Task objective :: Copy each entry below verbatim. Skip the pictures.
Records to use Block Start
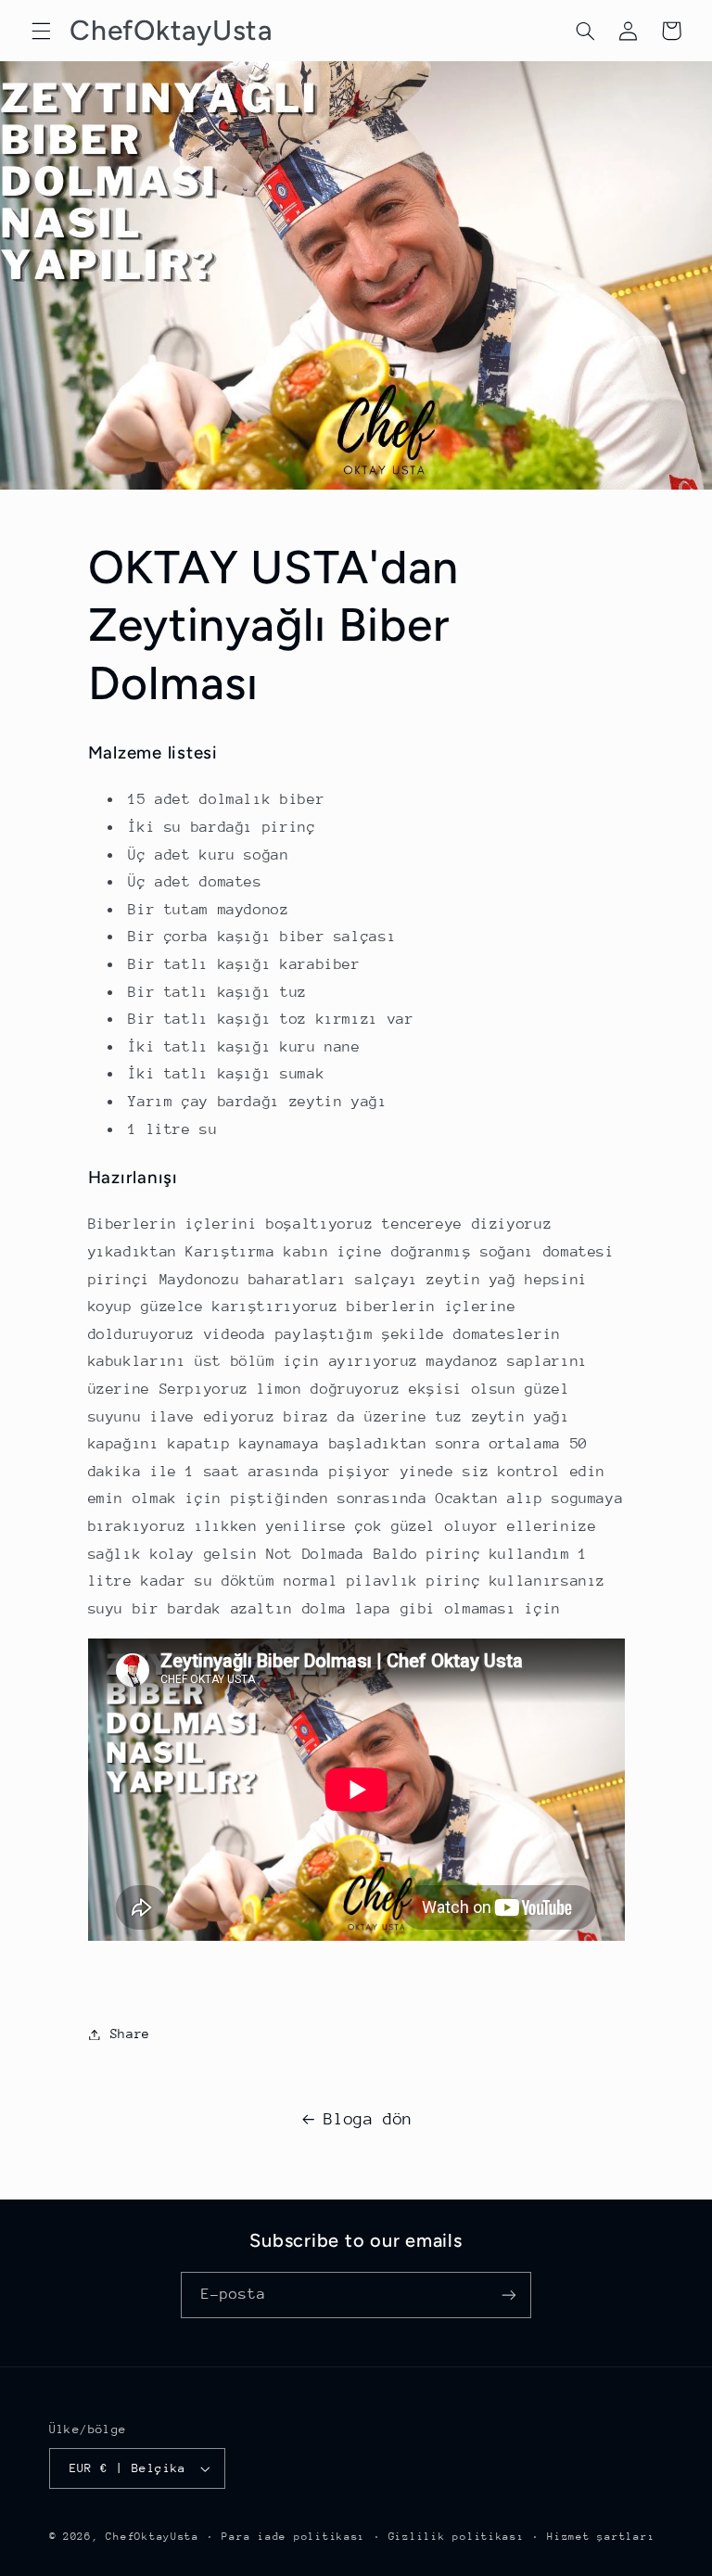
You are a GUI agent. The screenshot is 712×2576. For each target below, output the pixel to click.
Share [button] (130, 2033)
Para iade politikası (293, 2537)
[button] (40, 30)
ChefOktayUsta (152, 2537)
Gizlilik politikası (456, 2537)
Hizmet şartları (601, 2537)
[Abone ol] (509, 2294)
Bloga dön (368, 2119)
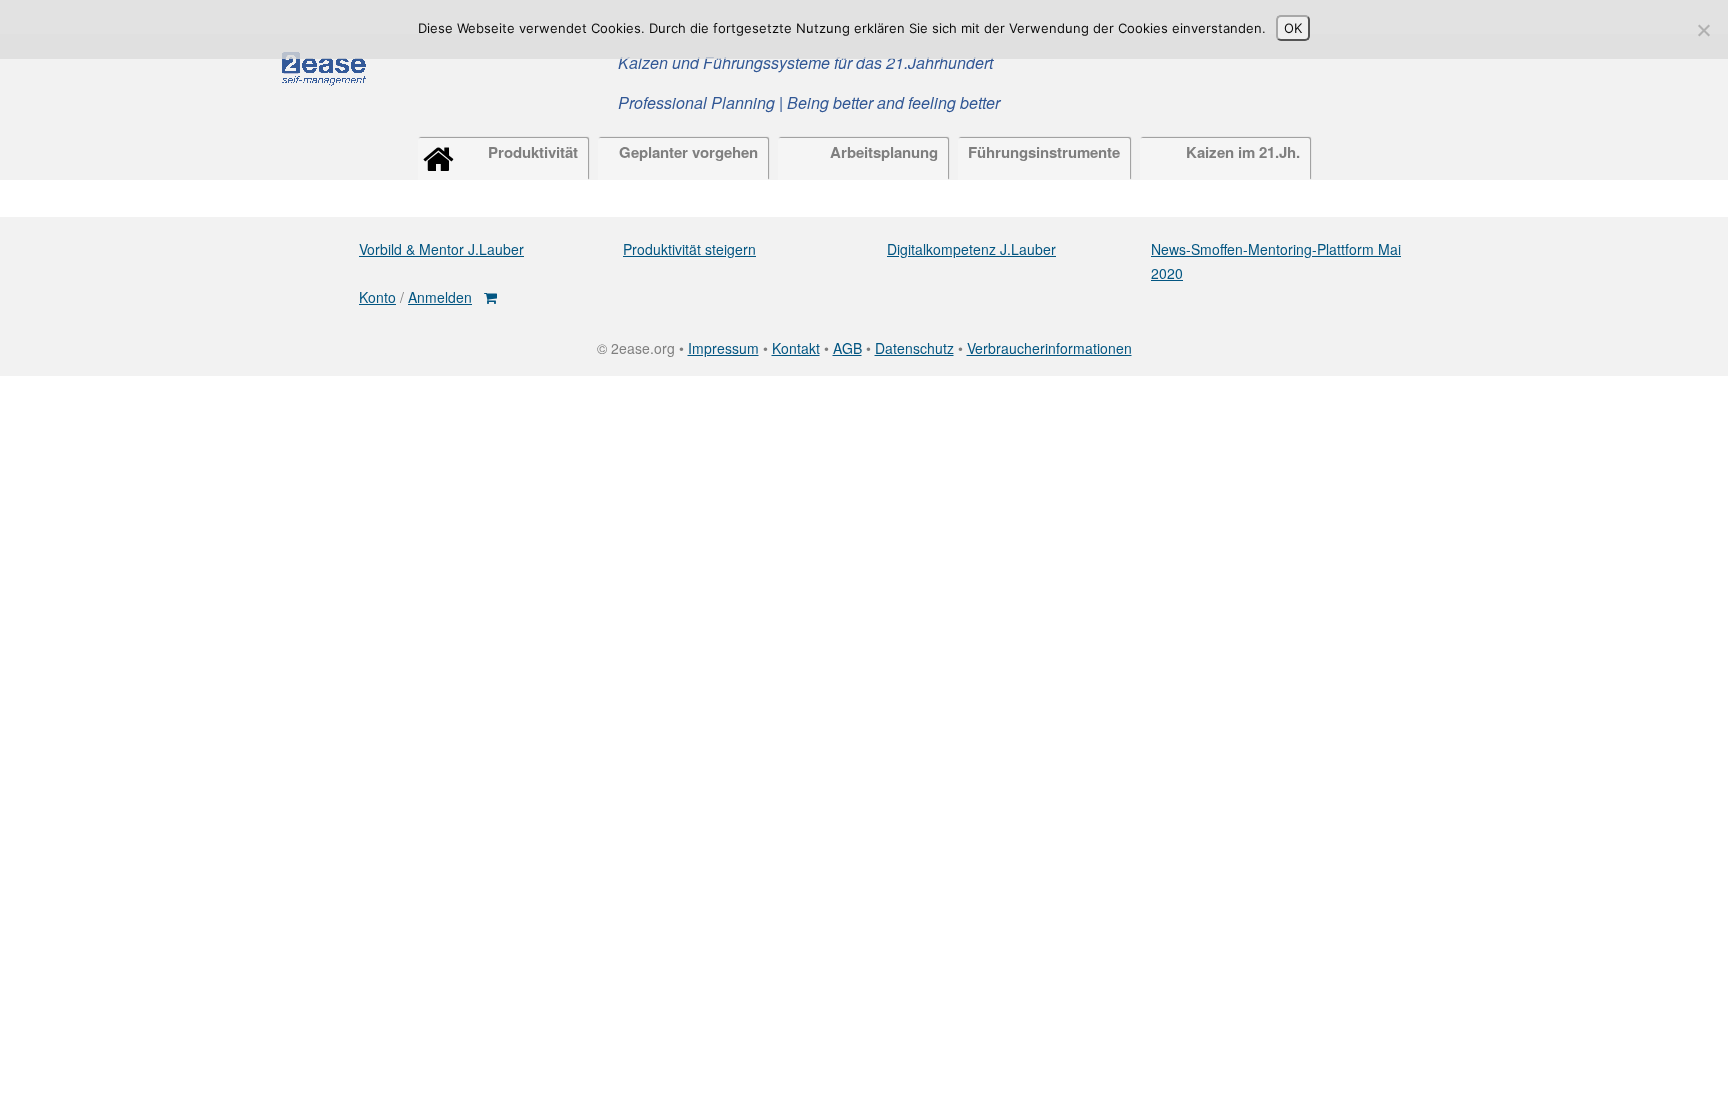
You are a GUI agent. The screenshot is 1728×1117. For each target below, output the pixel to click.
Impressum (723, 348)
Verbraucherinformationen (1049, 348)
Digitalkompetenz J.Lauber (971, 249)
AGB (847, 348)
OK (1293, 28)
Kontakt (796, 348)
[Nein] (1703, 30)
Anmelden (440, 297)
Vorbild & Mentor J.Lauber (441, 249)
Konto (377, 297)
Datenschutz (914, 348)
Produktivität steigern (689, 249)
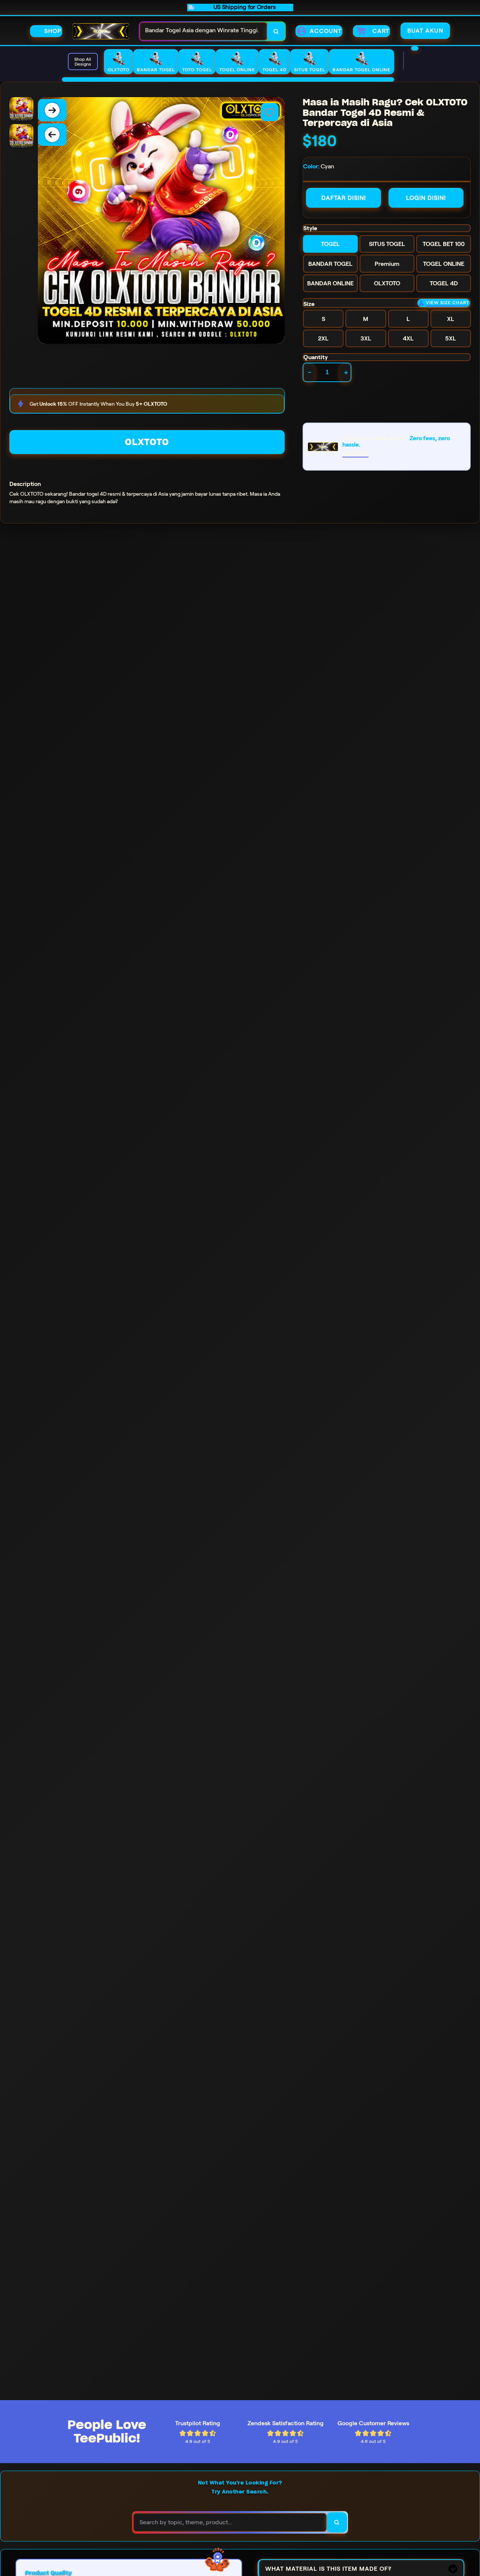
Records to use Block End
Exercise answer ::
You are a GUI agent. The screenshot is 712×2576. For each target below, output the pixel to click.
Share [button] (130, 2033)
Para iade politikası (293, 2537)
[button] (40, 30)
ChefOktayUsta (152, 2537)
Gizlilik politikası (456, 2537)
Hizmet şartları (601, 2537)
[Abone ol] (509, 2294)
Bloga dön (368, 2119)
You are a GUI agent. The screenshot is 1728×1117. For each target below, output the pixel to click.
Impressum (723, 348)
Verbraucherinformationen (1049, 348)
Digitalkompetenz J.Lauber (971, 249)
AGB (847, 348)
OK (1293, 28)
Kontakt (796, 348)
[Nein] (1703, 30)
Anmelden (440, 297)
Vorbild & Mentor J.Lauber (441, 249)
Konto (377, 297)
Datenschutz (914, 348)
Produktivität steigern (689, 249)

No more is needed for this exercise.